Check your understanding:
(1) According to the astrobiology commentary, in which New Scientist issue did the "Instant Expert" feature run?
(2) Transcribe the astrobiology commentary starting at "Colin Pillinger’s group" and ending at "for space transport.".
(3) Decide whether each statement agrees with the astrobiology commentary. Answer yes or no, and quote the deciding words from the commentary. (a) Colin Pillinger's explanation appeared in the 21 May issue of New Scientist. (b) Caleb Sharf heads an astrobiology centre in London. (c) The "habitable zones" concept assumes liquid water on the planet surface.

Quoted passage:
++++++

Astrobiology “Instant Expert” sneers at panspermia
What to make of Caleb Sharf, head of an Astrobiology Centre in New York, brought in by New Scientist as an “instant expert” (New Scientist, 7 May 2011)?
He seems ‘expert’ only in the search for extra-solar planets and the questionable concept of “habitable zones”. This concept assumes liquid water on the planet surface – even if applicable for ‘intelligent’ humanoid life, modern studies of microbe ‘extremophiles’ show it is far too restrictive.
Sharf dismisses as “highly controversial” studies that don’t fit his preconceptions,
ignoring for example the cogent answers by NASA’s David McKay over the bio-signatures and microfossils in meteorite rocks from Mars. Of course, McKay’s highly significant claims had to be challenged, but that doesn’t equate to ignoring how they have survived the critics – and giving greater weight to Martian methane gas and Titan’s hydrogen gas traces in the atmosphere.
Colin Pillinger’s group found other evidence for life in a Mars meteorite; he explained in New Scientist (21 May, p.39) that the distribution of organic material within the carbonates could not be understood as contamination. Colin himself was convinced the finding was real – that it’s ‘controversial’ gives impetus to scientific progress, but an outsider’s use of this to dismiss strong evidence is contrary to scientific method.
Sharf uses “controversial” likewise to dismiss the “panspermia hypothesis”, to avoid recognising that a range of studies and supporting evidence over several decades have established panspermnia as a scientific theory. He shows his prejudices as depicting panspermia as life transport across the universe (presumably faster than light!) and attaching “if” to microbial life being tough enough for space transport.
While it was traditional last century for scientists to sneer at ideas of extra-terrestrial life, astrobiological science certainly came into the mainstream following NASA’s 1996 claims, so the reversion in this ‘Instant Expert’ feature reflects badly on the New Scientist.

++++++

Provided records:
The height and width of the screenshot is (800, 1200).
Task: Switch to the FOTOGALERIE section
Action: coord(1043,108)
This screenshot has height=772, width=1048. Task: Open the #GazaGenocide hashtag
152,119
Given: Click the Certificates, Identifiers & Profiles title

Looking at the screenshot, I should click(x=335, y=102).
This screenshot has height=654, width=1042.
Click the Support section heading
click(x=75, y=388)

++++++

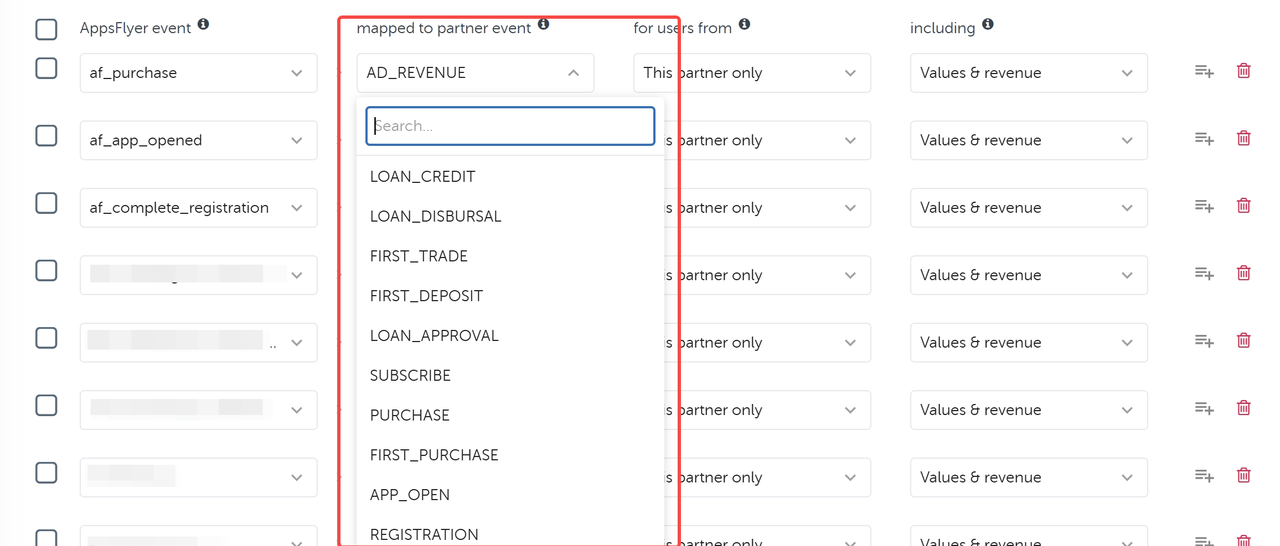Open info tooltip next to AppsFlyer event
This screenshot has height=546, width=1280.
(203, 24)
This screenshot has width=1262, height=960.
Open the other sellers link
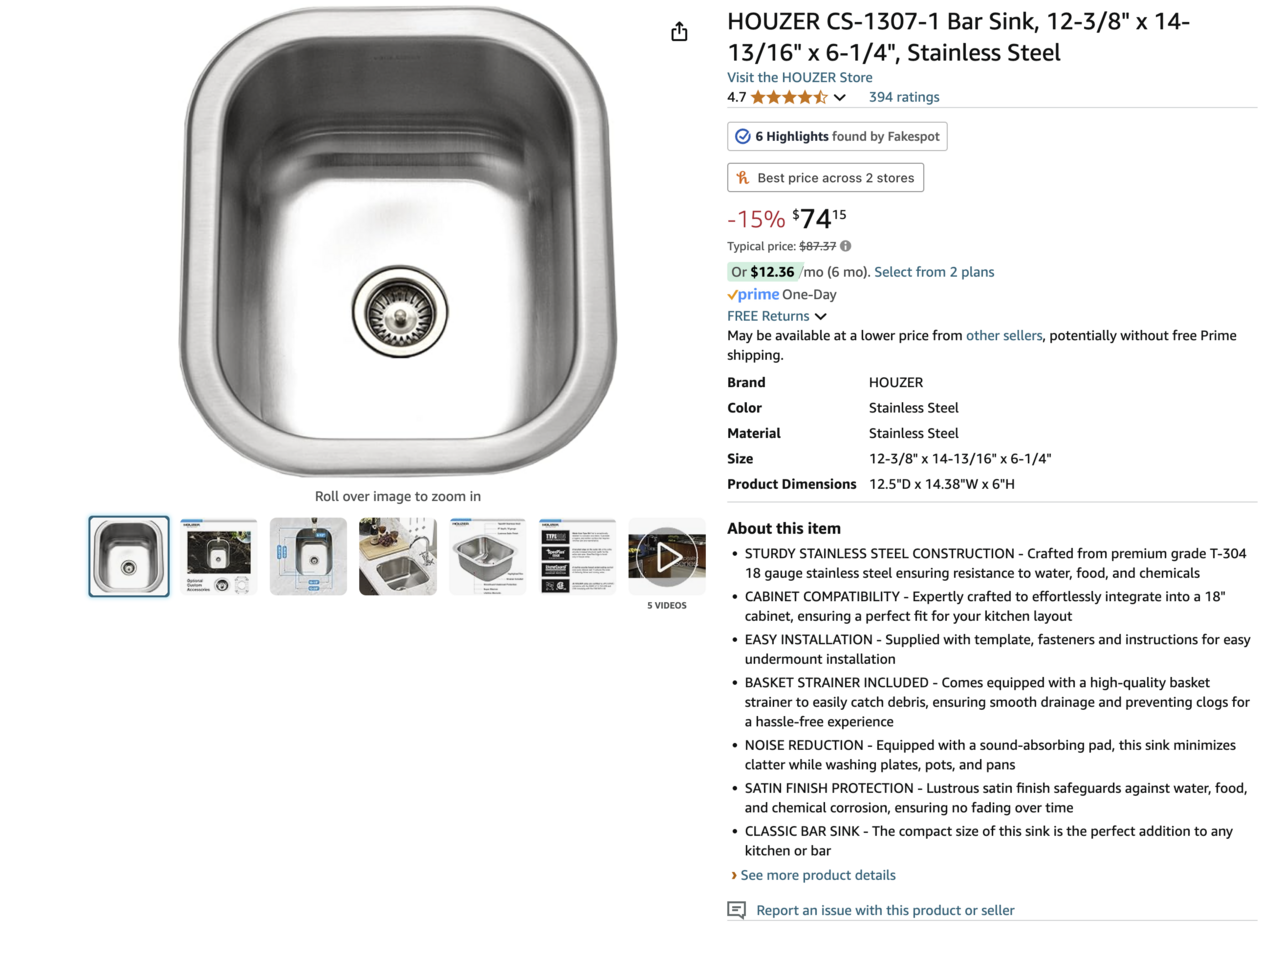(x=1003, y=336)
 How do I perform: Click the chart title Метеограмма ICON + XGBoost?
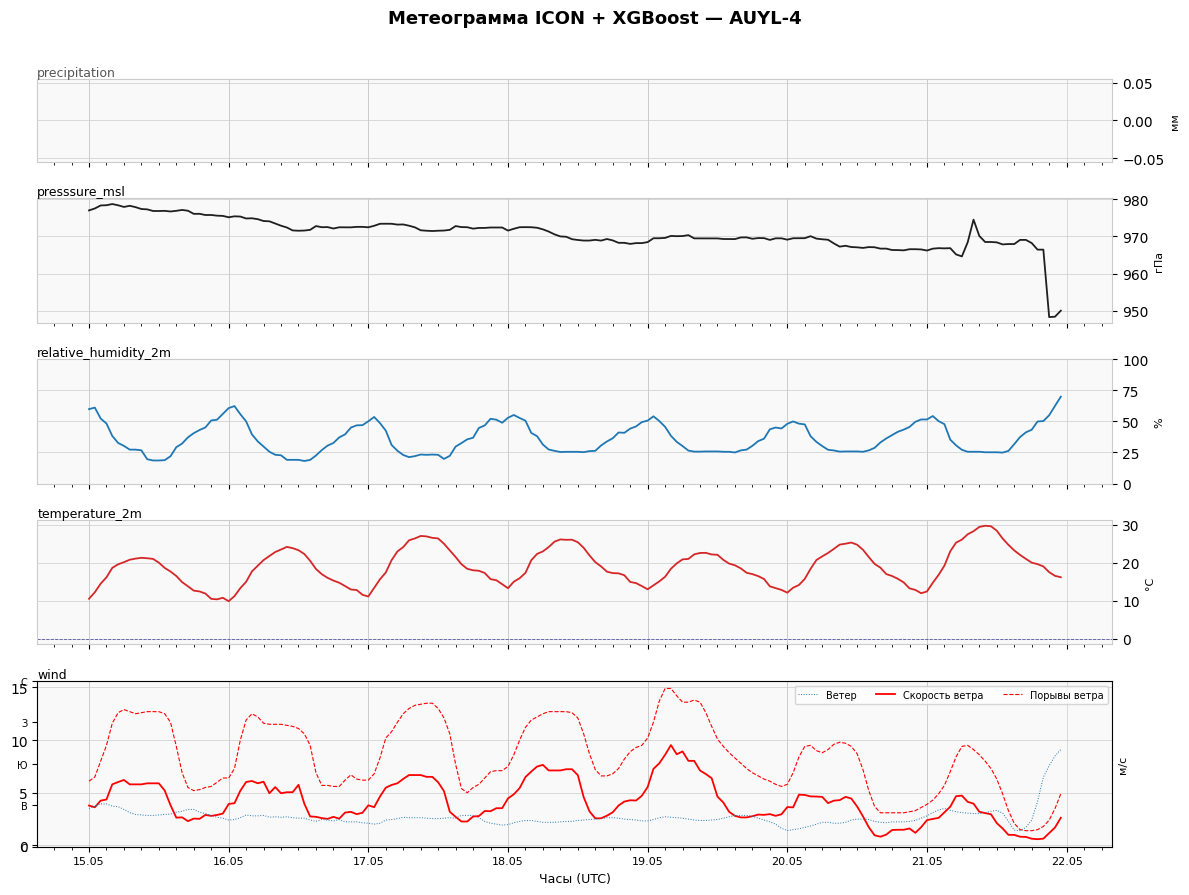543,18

++++++

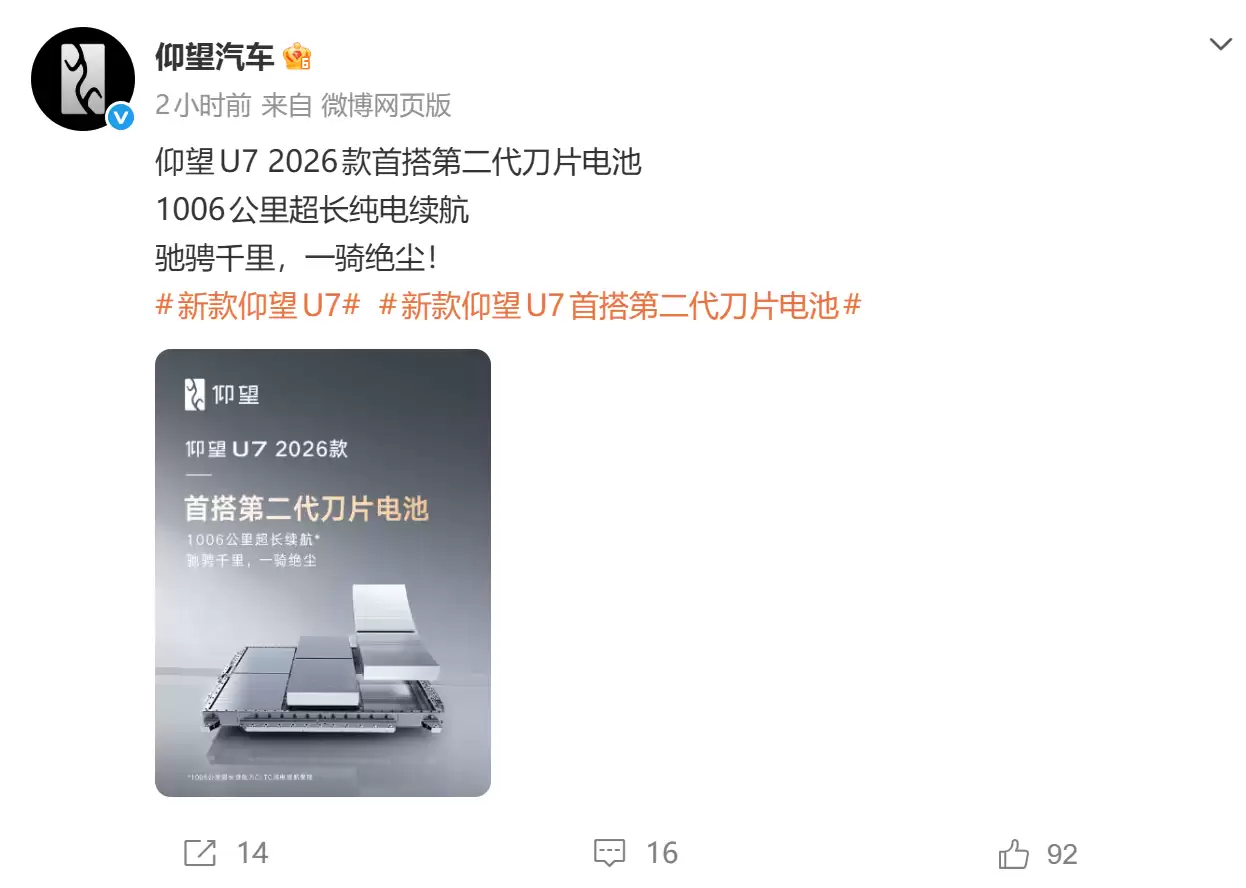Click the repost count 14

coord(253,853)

++++++

Task-by-task solutions:
(1) The issue of 7 May 2011.

(2)
Colin Pillinger’s group found other evidence for life in a Mars meteorite; he explained in New Scientist (21 May, p.39) that the distribution of organic material within the carbonates could not be understood as contamination. Colin himself was convinced the finding was real – that it’s ‘controversial’ gives impetus to scientific progress, but an outsider’s use of this to dismiss strong evidence is contrary to scientific method.
Sharf uses “controversial” likewise to dismiss the “panspermia hypothesis”, to avoid recognising that a range of studies and supporting evidence over several decades have established panspermnia as a scientific theory. He shows his prejudices as depicting panspermia as life transport across the universe (presumably faster than light!) and attaching “if” to microbial life being tough enough for space transport.

(3)
(a) Yes: "he explained in New Scientist (21 May, p.39)"
(b) No: "head of an Astrobiology Centre in New York"
(c) Yes: "This concept assumes liquid water on the planet surface"